C-reactive protein, an inflammatory factor made in the liver, for example, already has become a marker for chemical damage to heart and blood vessel tissue indicative of heart attack.
So far, however, studies linking inflammation to brain abnormalities have not looked at these factors over an extended period of time in the same population.
In the new study, the team took data from the atherosclerosis risk in communities (ARIC) study.
The study looked at brain structure and integrity, as well as a marker of inflammation over a 21-year period spanning middle age to late life.
They focused on and compared data on 1,532 participants recruited from 1987 to 1989 from Washington County, Maryland; Forsyth County, North Carolina; Minneapolis, Minnesota; and Jackson, Mississippi.

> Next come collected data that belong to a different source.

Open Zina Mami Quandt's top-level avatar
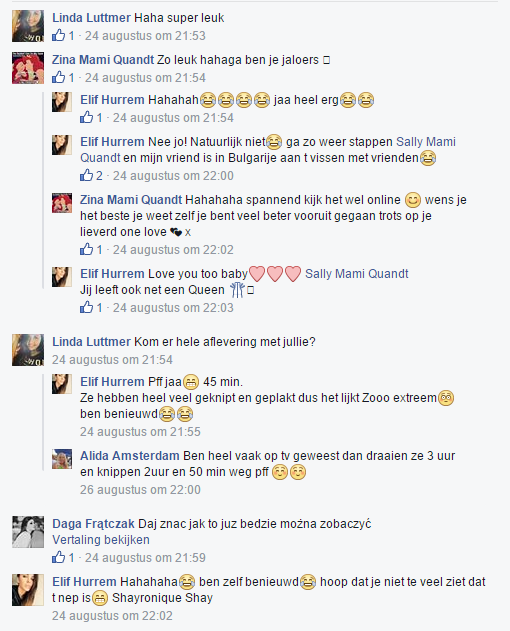The height and width of the screenshot is (631, 510). (28, 68)
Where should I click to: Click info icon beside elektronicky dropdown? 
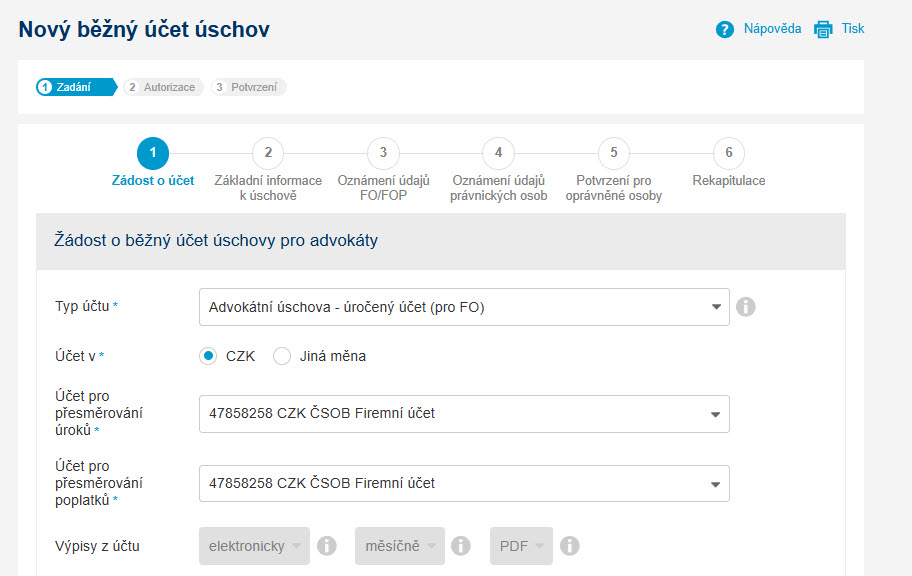tap(327, 546)
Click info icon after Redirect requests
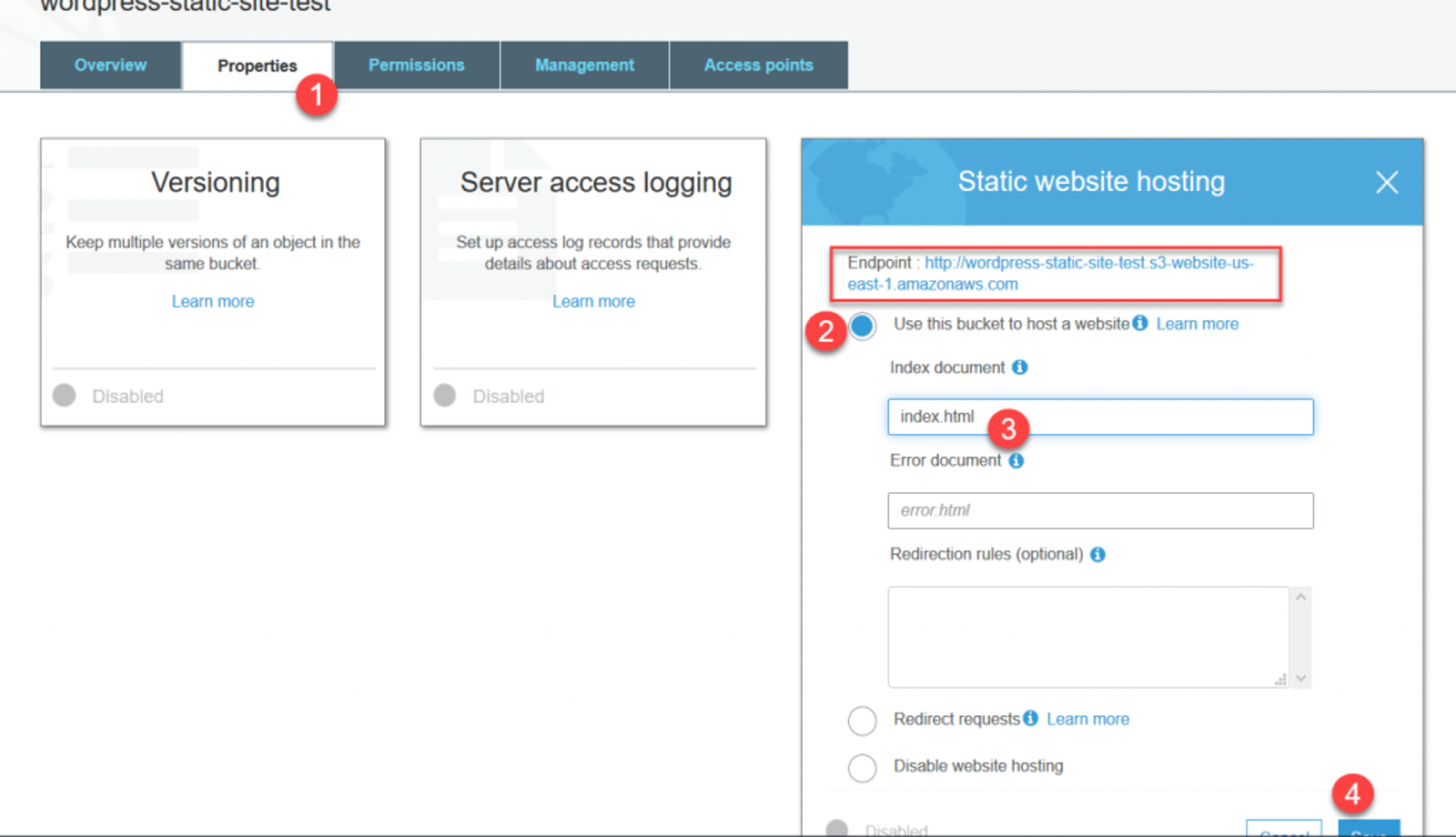Image resolution: width=1456 pixels, height=837 pixels. (1030, 718)
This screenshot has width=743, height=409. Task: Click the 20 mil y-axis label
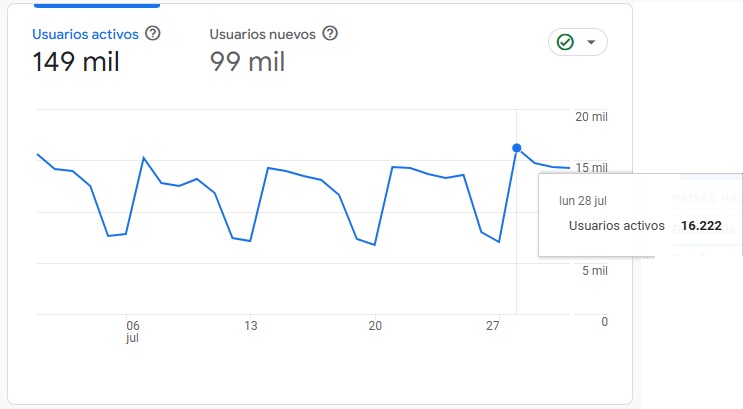pos(592,117)
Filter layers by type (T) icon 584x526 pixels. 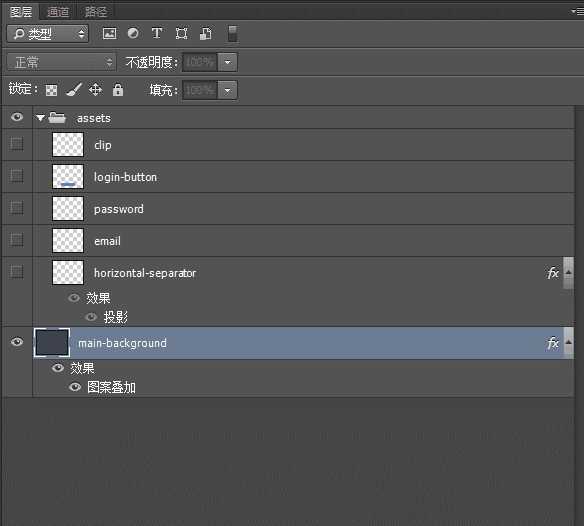157,33
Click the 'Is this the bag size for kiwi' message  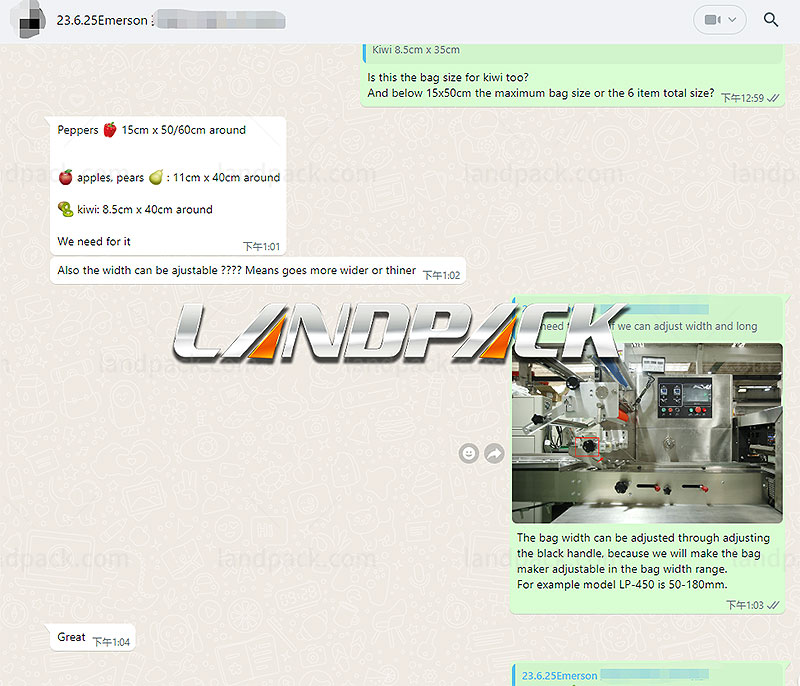pos(540,86)
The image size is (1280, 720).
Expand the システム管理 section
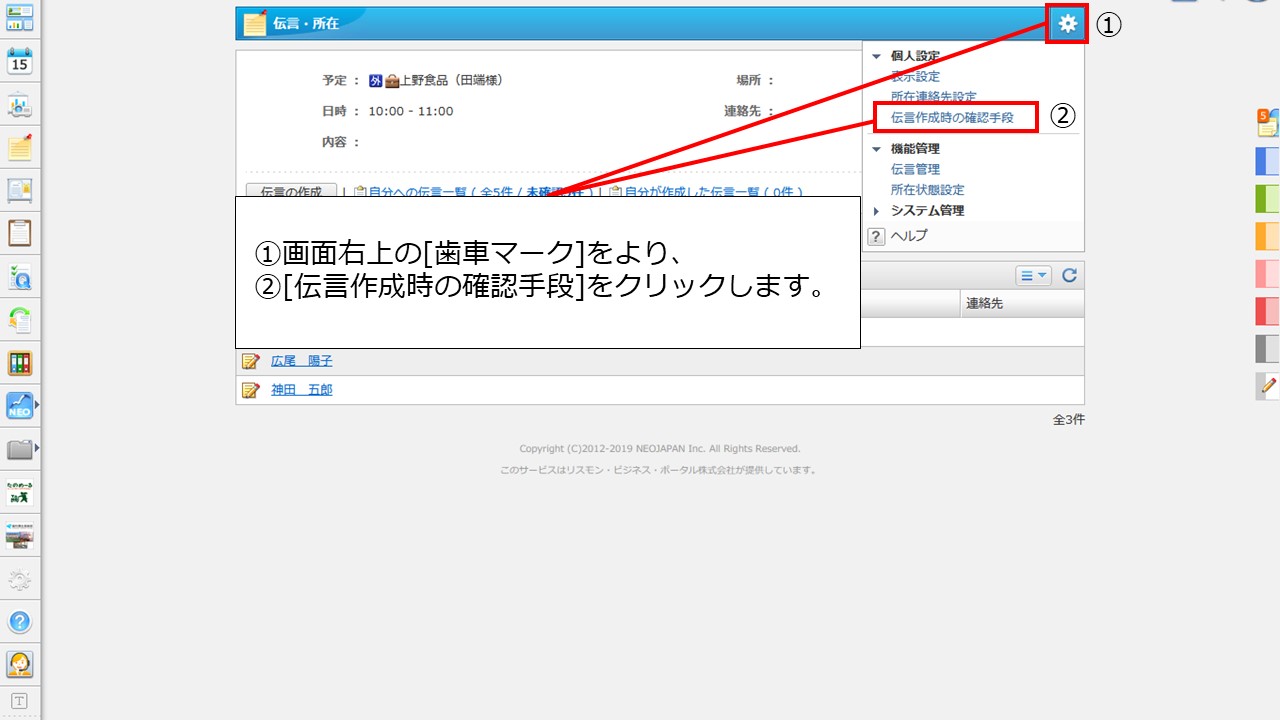coord(877,211)
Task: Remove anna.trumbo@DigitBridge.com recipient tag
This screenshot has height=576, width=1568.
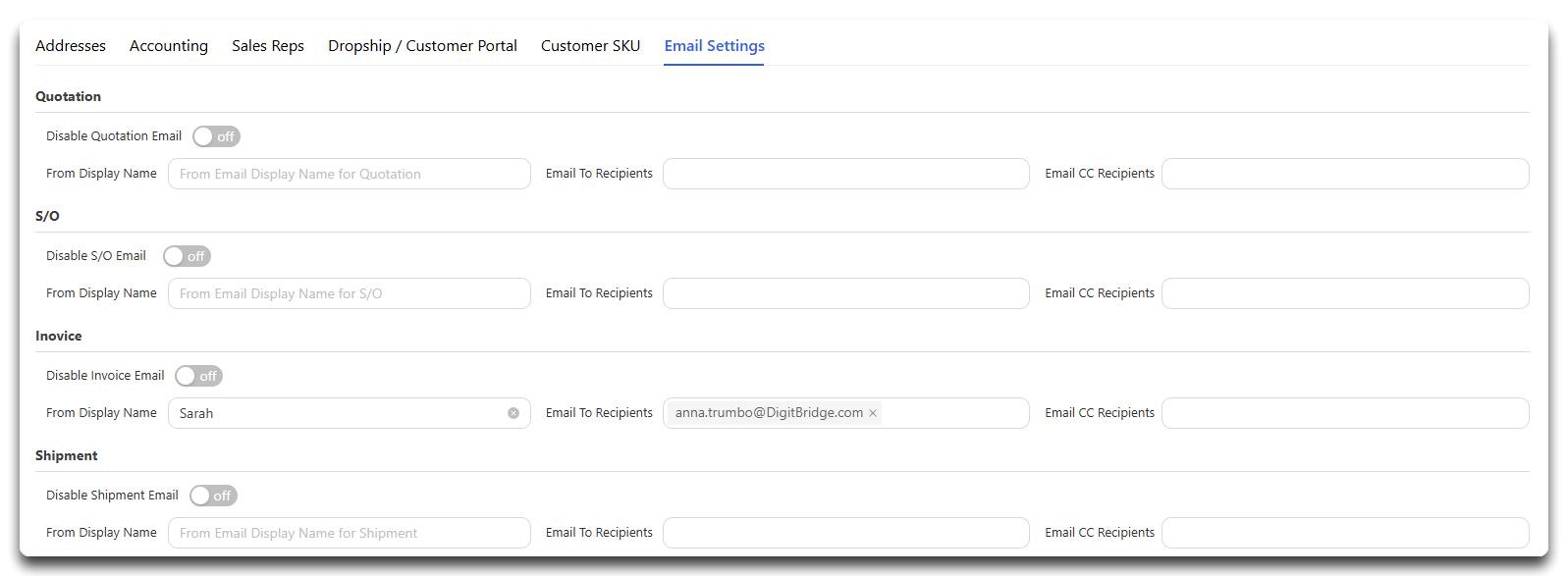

Sixty-one percent of the participants were women, and 28% were African-American. At the final visit, participants were an average age of 76.
Over the course of the ARIC study, each participant had five visits with study coordinators, averaging every three years.
At the last visit, each participant underwent an MRI of their brain to examine evidence of damage to so-called white matter—the part of the brain responsible for transmitting messages.
The damaged white matter appears superwhite on a scan, similar to overexposure on a photograph, and was measured using an automated program.
At visits 2, 4 and 5, the researchers took blood samples to measure for high-sensitivity C-reactive protein, a standard measure of inflammation throughout the body.
Those with levels below 3 milligrams per liter were considered to have low inflammation, whereas those with 3 or more milligrams per liter of C-reactive protein were considered to have elevated inflammation.
The researchers found that the 90 people who transitioned from low to persistently elevated C-reactive protein during midlife showed increasing inflammation and the greatest damage to the white matter in the brain.
The team says their findings overall showed that increasing and chronic inflammation were associated with the most damage to white matter.
There is more reason to infer a cause and effect relationship between growing and persistent inflammation and evidence of dementia.
More studies would need to be done to prove cause and effect and figure out the precise pathways to brain damage.
Common causes of chronic inflammation include cardiovascular disease, heart failure, diabetes, high blood pressure and infections such as hepatitis C or HIV.
Inflammation is a normal byproduct of aging, but poor physical health and injuries seem to exacerbate it.
Some studies suggest that reducing inflammation in the short term can be accomplished by treating and controlling common cardiovascular diseases and maintaining a healthy weight.
The study is published in the Neurobiology of Aging.